**Treść polecenia 1**
Przepisz słowo w słowo fragment rekordów od wiersza zawierającego "Click the capitalized word 'CRAZY'" do wiersza zawierającego "[x=944, y=26]", łącznie z tymi dwoma wierszami. Obrazów nie umieszczaj w odpowiedzi.

**Tekst źródłowy**
╔══

[b]Rz: Widzi pan ruch na rynku kredytowym w Polsce?[/b]
[b]Michał Bolesławski:[/b] Nie. Jedynie firmy budowlane, które są zaangażowane w realizację inwestycji infrastrukturalnych, czyli budowę dróg, mostów, wiaduktów, są zainteresowane kredytami. Branża stalowa po wiosennym ożywieniu znów nie zgłasza popytu na finansowanie. Ciekawe jest natomiast to, że ta branża spodziewa się boomu na jesieni. To jeden z najważniejszych prognostyków tego, co może się wydarzyć jeszcze w tym roku. Stal jest przecież wykorzystywana w każdym przemyśle, od samochodowego poprzez budownictwo, zbrojeniowy do spożywczego.

╚══

**Rekordy do ćwiczenia**
╔══

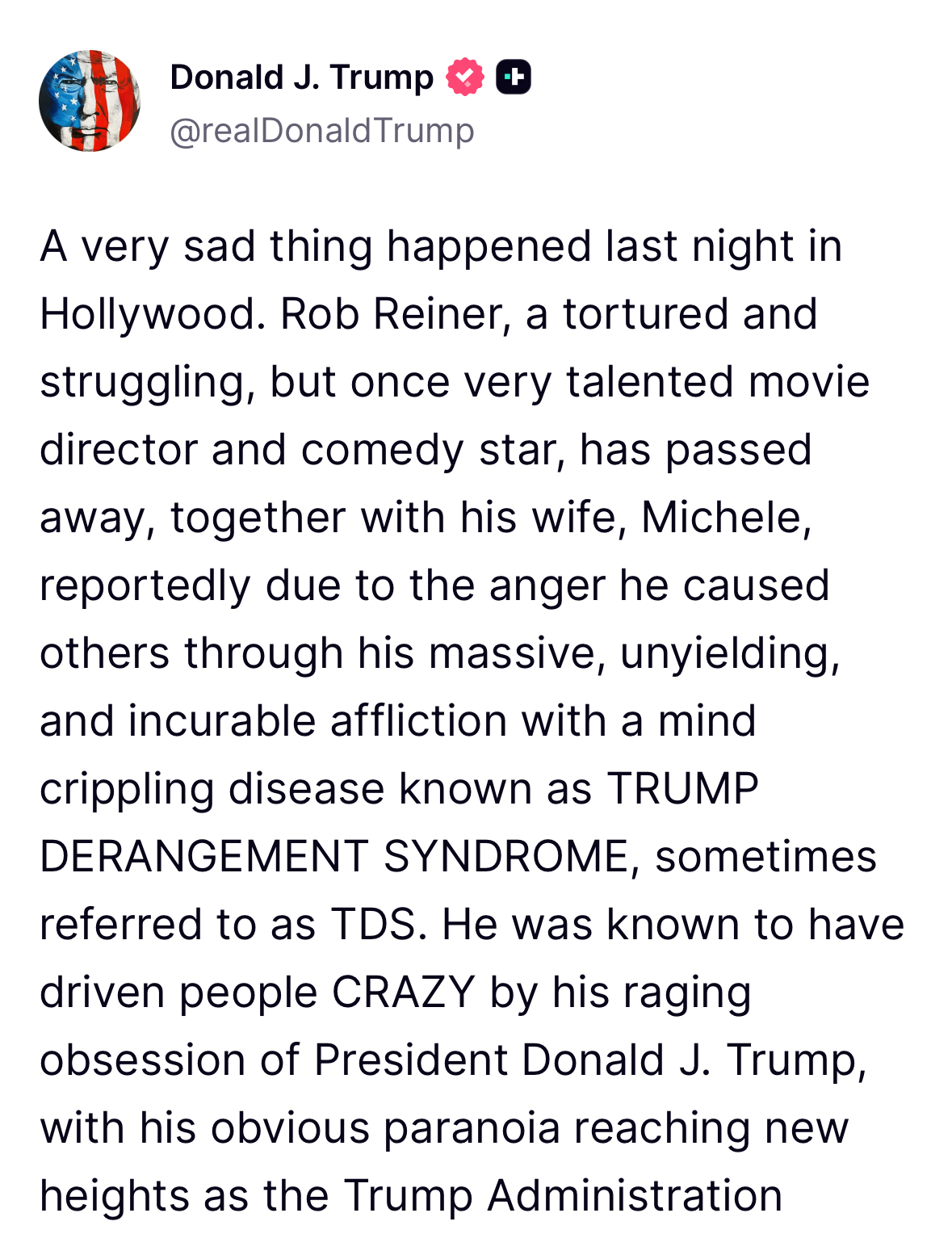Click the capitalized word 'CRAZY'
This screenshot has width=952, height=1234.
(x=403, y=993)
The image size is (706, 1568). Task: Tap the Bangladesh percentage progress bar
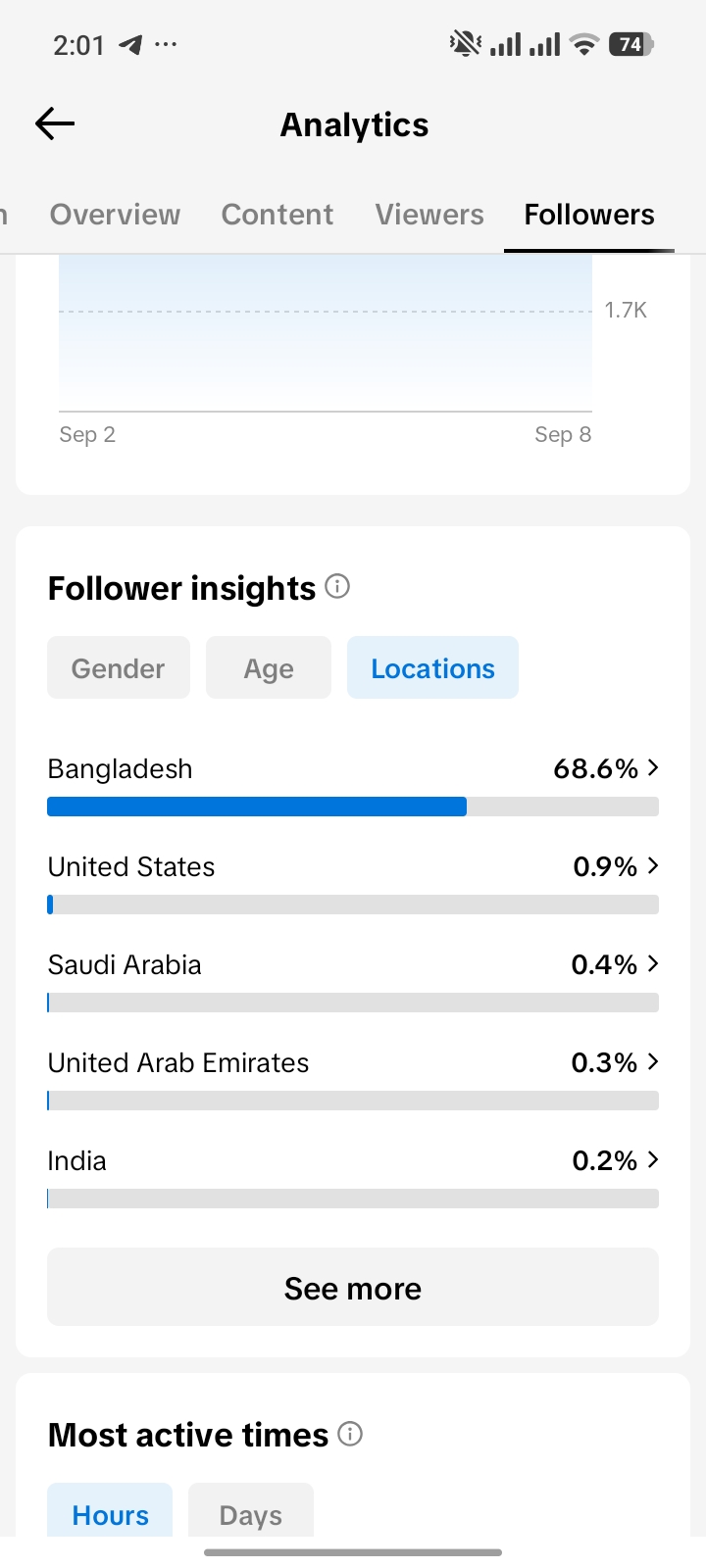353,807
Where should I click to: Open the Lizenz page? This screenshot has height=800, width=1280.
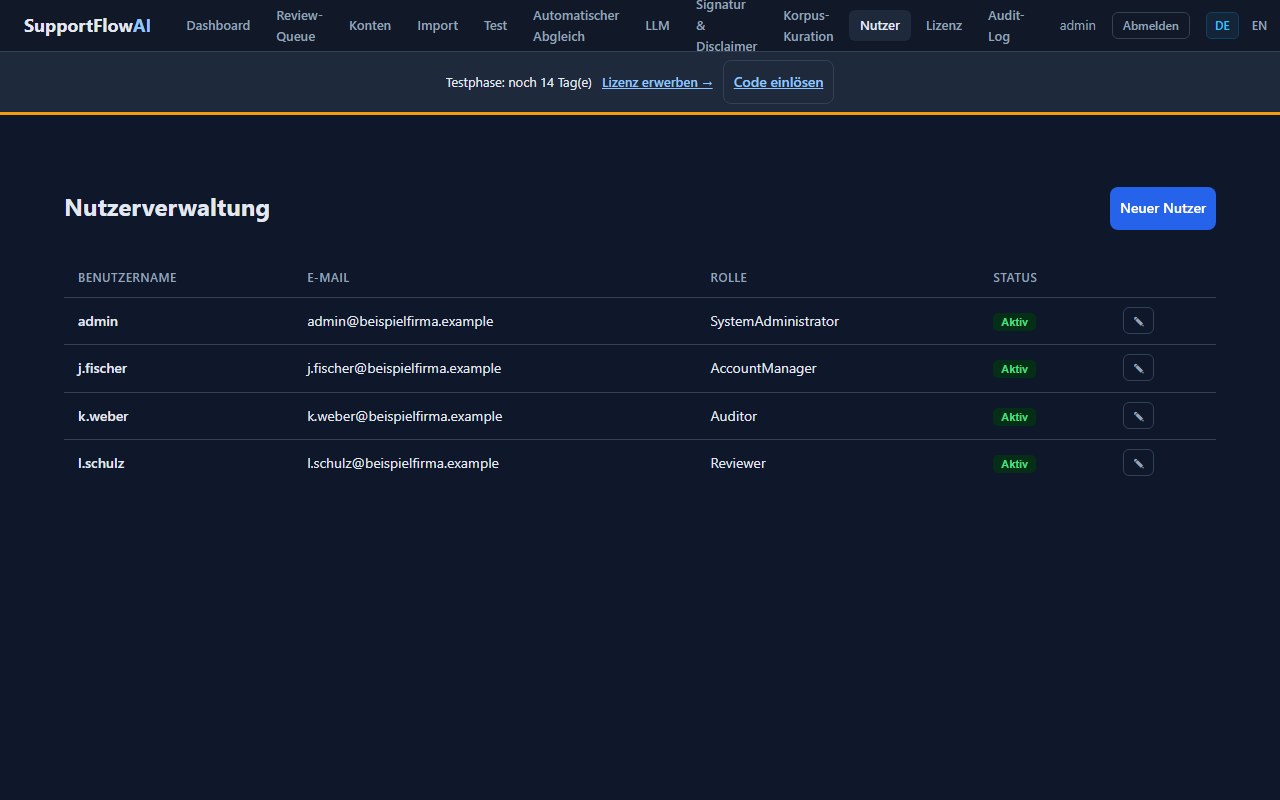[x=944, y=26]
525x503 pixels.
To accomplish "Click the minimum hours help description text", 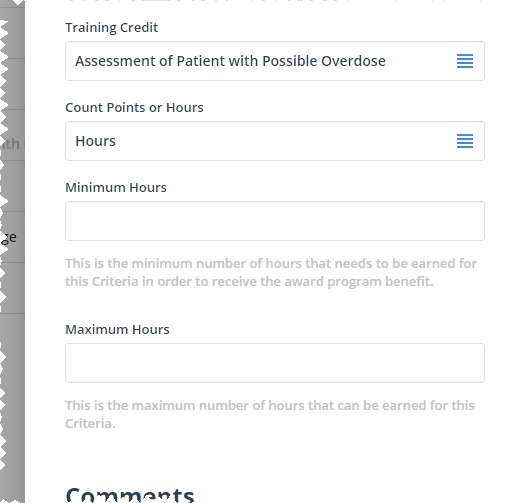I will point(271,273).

╚══
╔══

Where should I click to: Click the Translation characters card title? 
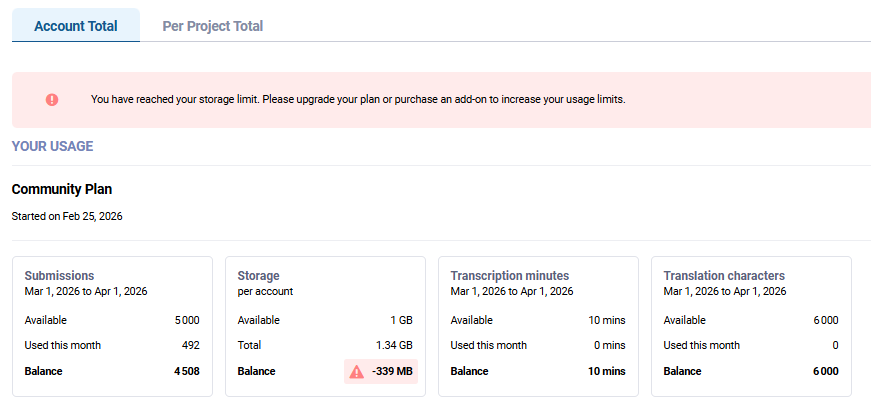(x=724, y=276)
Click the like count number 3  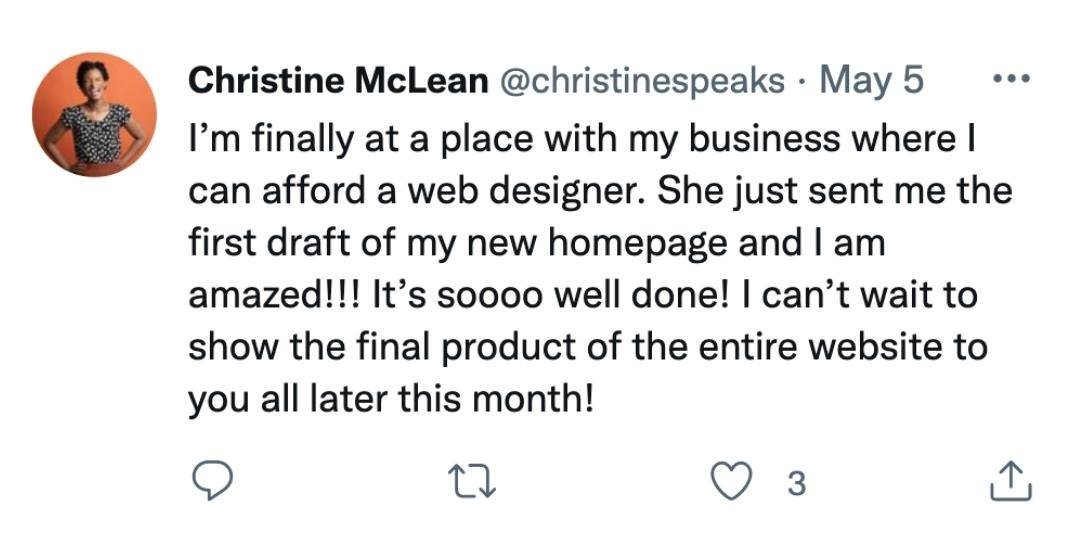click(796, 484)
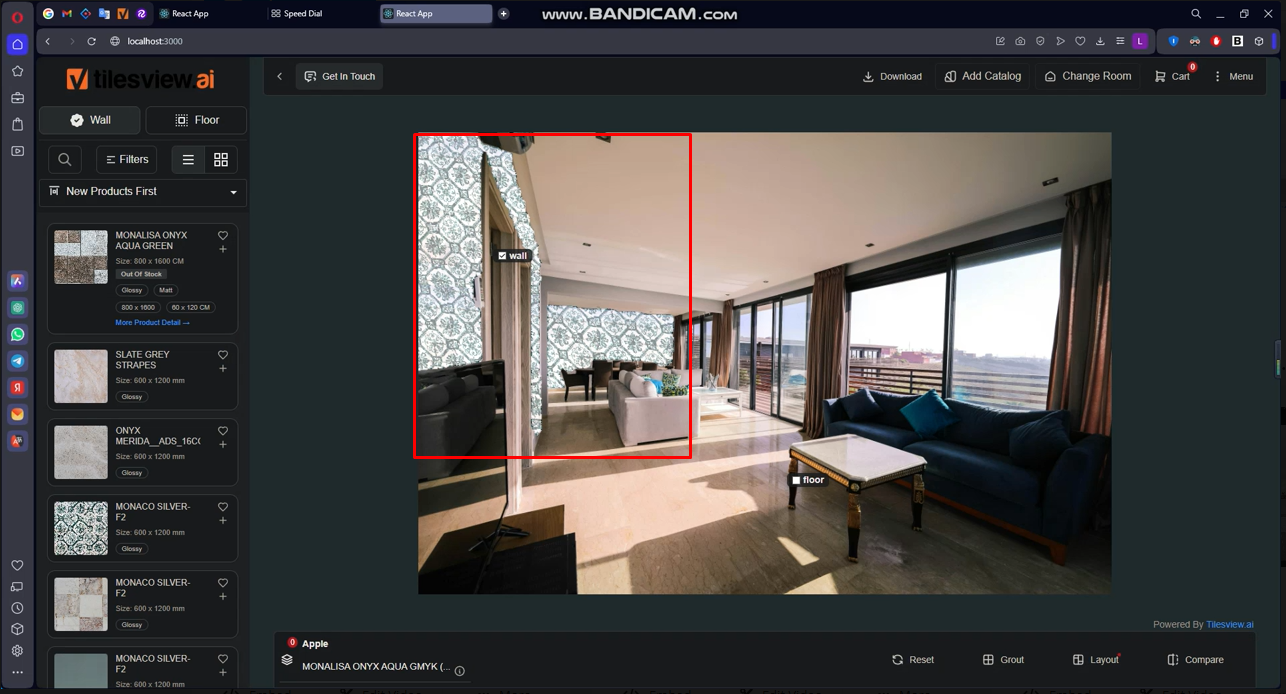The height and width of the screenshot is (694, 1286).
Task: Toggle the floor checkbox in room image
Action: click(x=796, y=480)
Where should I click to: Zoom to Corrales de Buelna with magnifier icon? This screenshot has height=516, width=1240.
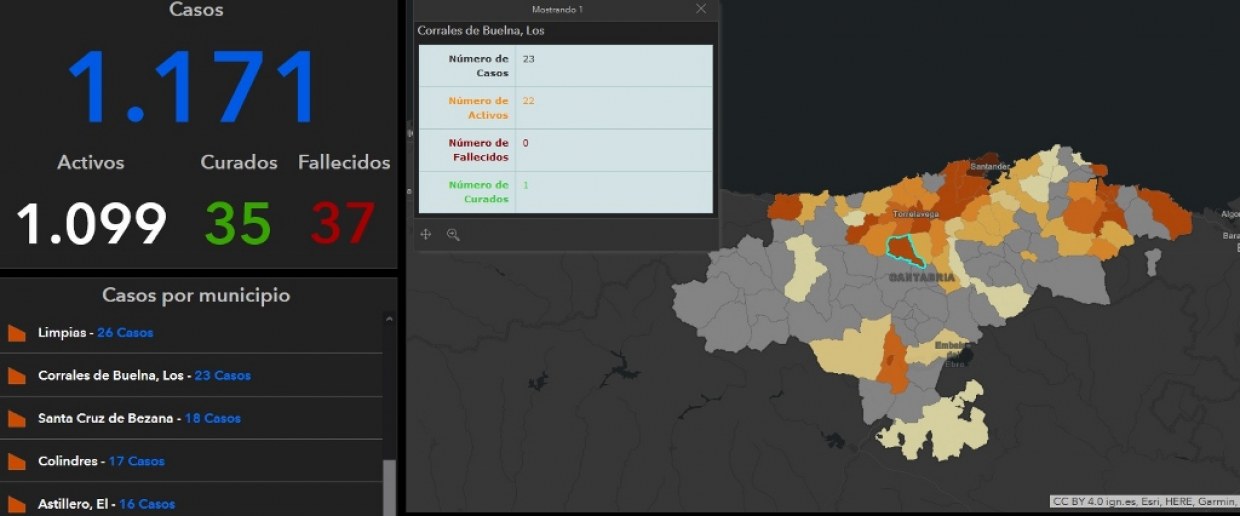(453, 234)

╚══
╔══

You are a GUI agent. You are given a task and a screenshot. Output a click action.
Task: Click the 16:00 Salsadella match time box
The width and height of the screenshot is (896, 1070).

╚══

**Treść polecenia 2**
Podaj ponownie fragment tekstu źródłowego od słów "[b]Rz: Widzi pan" do słów "zbrojeniowy do spożywczego.", zamieniając w nim "mostów" na "tuneli".

**Wynik ćwiczenia 1**
Click the capitalized word 'CRAZY'
This screenshot has width=952, height=1234.
(x=403, y=993)
The image size is (706, 1568). Task: Tap the Bangladesh percentage progress bar
353,807
Where should I click to: Open the Lizenz page? This screenshot has height=800, width=1280.
[x=944, y=26]

**Wynik ćwiczenia 2**
[b]Rz: Widzi pan ruch na rynku kredytowym w Polsce?[/b]
[b]Michał Bolesławski:[/b] Nie. Jedynie firmy budowlane, które są zaangażowane w realizację inwestycji infrastrukturalnych, czyli budowę dróg, tuneli, wiaduktów, są zainteresowane kredytami. Branża stalowa po wiosennym ożywieniu znów nie zgłasza popytu na finansowanie. Ciekawe jest natomiast to, że ta branża spodziewa się boomu na jesieni. To jeden z najważniejszych prognostyków tego, co może się wydarzyć jeszcze w tym roku. Stal jest przecież wykorzystywana w każdym przemyśle, od samochodowego poprzez budownictwo, zbrojeniowy do spożywczego.